VibeThinker 3B model beats Opus 4.5 on reasoning benchmarks

The VibeThinker paper on arXiv introduces a 3‑billion‑parameter model that outperforms Opus 4.5 on reasoning tasks using a new SFT+GRPO fine‑tuning pipeline. The result shows smaller models can rival larger ones when trained with the right technique.

sources[arXiv Paper]

VibeThinker, a 3 billion‑parameter language model, was released in a recent arXiv preprint that details a novel fine‑tuning pipeline called SFT+GRPO [arXiv Paper]. The authors report that the model surpasses Opus 4.5 on a suite of reasoning benchmarks, despite the latter’s larger size [arXiv Paper].

What shipped

The VibeThinker release includes the full model checkpoint, training scripts, and evaluation results. SFT+GRPO blends supervised fine‑tuning with gradient‑regularized policy optimization, allowing the model to adapt more effectively to task‑specific data. The paper shows state‑of‑the‑art scores on multiple reasoning datasets, confirming the method’s efficacy.

Why it matters

The achievement demonstrates that parameter count is not the sole driver of performance; targeted fine‑tuning can close the gap between small and large models, cutting compute costs for deployment. Because SFT+GRPO is a generic training recipe, it can be applied to other architectures, potentially raising the baseline for many downstream tasks.
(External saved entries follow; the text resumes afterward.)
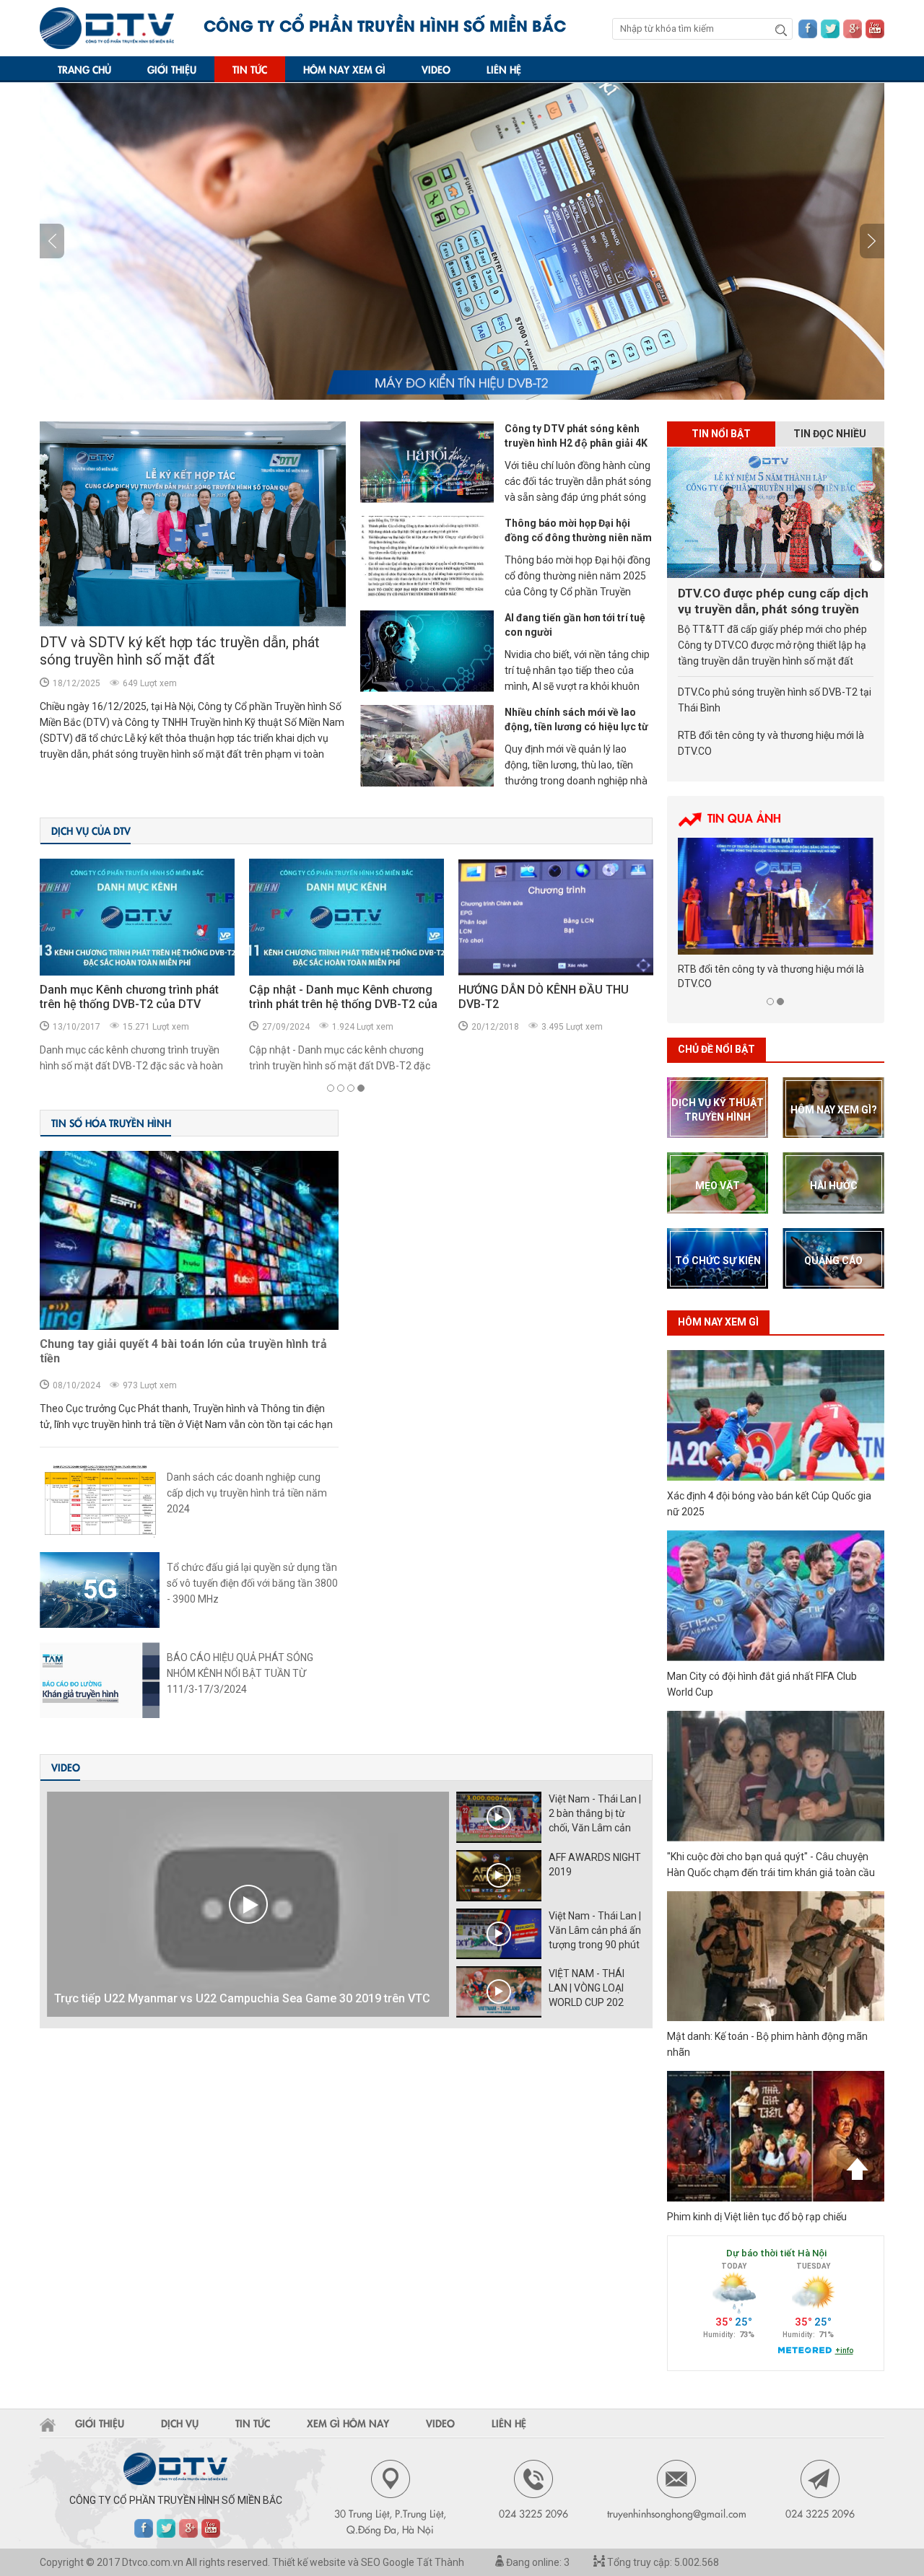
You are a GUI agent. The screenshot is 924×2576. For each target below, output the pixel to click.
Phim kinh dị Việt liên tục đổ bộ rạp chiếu (757, 2216)
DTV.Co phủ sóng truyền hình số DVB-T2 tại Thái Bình (774, 700)
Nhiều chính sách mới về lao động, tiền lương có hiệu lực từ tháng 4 (576, 726)
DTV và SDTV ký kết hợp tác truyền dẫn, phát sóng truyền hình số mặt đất (180, 651)
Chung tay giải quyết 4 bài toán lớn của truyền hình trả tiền (183, 1351)
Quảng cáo (833, 1260)
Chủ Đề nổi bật (716, 1049)
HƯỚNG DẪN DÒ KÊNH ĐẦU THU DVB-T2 (334, 997)
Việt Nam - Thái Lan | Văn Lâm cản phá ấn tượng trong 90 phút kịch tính (595, 1931)
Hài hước (834, 1185)
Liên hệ (504, 69)
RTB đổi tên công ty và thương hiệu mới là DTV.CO (771, 743)
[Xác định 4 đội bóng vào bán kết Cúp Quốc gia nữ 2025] (775, 1415)
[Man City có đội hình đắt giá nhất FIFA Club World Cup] (775, 1595)
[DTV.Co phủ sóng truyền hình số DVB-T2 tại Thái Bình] (775, 896)
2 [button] (340, 1088)
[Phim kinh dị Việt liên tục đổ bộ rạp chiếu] (775, 2136)
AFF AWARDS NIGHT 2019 (595, 1865)
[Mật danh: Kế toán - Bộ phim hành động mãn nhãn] (775, 1956)
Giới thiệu (171, 69)
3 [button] (350, 1088)
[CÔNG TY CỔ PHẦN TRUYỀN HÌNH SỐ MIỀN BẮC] (107, 28)
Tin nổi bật (721, 433)
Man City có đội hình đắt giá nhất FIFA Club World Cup (762, 1684)
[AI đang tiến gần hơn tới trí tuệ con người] (427, 651)
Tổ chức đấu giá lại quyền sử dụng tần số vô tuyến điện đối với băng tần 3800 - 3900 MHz (252, 1583)
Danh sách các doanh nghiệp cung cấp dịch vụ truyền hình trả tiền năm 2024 (247, 1493)
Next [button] (52, 241)
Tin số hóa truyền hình (111, 1123)
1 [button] (330, 1088)
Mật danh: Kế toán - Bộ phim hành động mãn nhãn (767, 2044)
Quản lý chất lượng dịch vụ (527, 989)
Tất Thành (440, 2562)
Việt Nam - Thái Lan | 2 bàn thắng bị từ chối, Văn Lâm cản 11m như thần (595, 1814)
Finally, the work underscores the value of continued research into fine‑tuning strategies, which may yield outsized gains without scaling model size.

adjacent broadcasts

TX_194589·ai

operator_channel

[ comments_offline · provider_not_configured ]

transmission_log

Subscribe to the broadcast.

Daily digest of the day's most important tech news. No fluff. Engineering signal only.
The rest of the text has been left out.